С моряками выпивал. Там одни офицеры пошли к русским, другие к хохлам. Вот как в кино «72 метра», видел? Там шла плавно украинизация, в ходе которой офицеры пересобачились между собой.

— А ты смотрел «72 метра»? Там этот эпизод показан.

— Я ж тебе и говорю.

— Тебе понравился этот эпизод?

— Фильм в струю. За автором сценария я давно слежу, у него уже три или четыре книжки вышло — Покровский его фамилия. Он реально служил офицером на подлодке на Севере, химиком. И, как все, мечтал оттуда сбежать в Питер. Так он, один из немногих, вырвался. Случай уникальный. Его в НИИ перевели или в штаб какой-то. Он типа Довлатов такой, но более современный.

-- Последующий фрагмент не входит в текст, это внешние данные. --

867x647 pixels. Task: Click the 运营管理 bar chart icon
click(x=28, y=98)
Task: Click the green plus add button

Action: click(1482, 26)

— Как бы такой Швейк в русском военно-морском исполнении. И там он настолько реалистично и грубо изображает флотскую жизнь, что просто мороз идет по коже. Думаешь — что за уроды, что за жизнь ужасная! Например, там у него описана шутка, там офицеры подвыпили и подшутили над товарищем.

— Ну-ка.

— На пьяного надели шинель, воткнув в рукава швабру, вкинули в человека полпачки таблеток пургена и выгнали ночью на мороз. Охерительно смешно, да?

— Ха-ха! Чрезвычайно остроумно.

— Смешно — ну не передать как! Еще был сюжет чудный, как приехал к ним на подлодку врач новый, выпускник военно-медицинской академии. Смотрят его личное дело — красный диплом, золотая медаль, отличие, туда-сюда, чемпион, отец — адмирал, мать — профессор, как же человек попал в такую дыру, откуда люди мечтают вырваться любой ценой? Тот говорит: хотел служить родине там, где трудно, на атомном ракетоносце подводном — тут одновременно и опасно, и полезно. Ему говорят: да ты просто мудак. Он обижается: вы что себе позволяете, у меня бабушка была фрейлиной при дворе, а вы мне тыкаете. Ему объясняют, что фрейлина — это такая специальная проститутка при дворе, которую имеют в хвост и в гриву. И ты, говорят, ублюдок и урод, просто чистый дебил, добровольно приехал к нам на флот. Тот побледнел, ушел. Прибегают: вы знаете, лейтенант новый повесился.